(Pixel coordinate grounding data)
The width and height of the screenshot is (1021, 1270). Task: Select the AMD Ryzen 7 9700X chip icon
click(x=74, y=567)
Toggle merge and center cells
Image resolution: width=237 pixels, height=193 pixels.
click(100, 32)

[Directions]:
Retype the entries shown above. Keep every word exactly as it is.

[Answer to the exercise]:
The width and height of the screenshot is (1021, 1270). Task: Select the AMD Ryzen 7 9700X chip icon
click(x=74, y=567)
Toggle merge and center cells
Image resolution: width=237 pixels, height=193 pixels.
click(100, 32)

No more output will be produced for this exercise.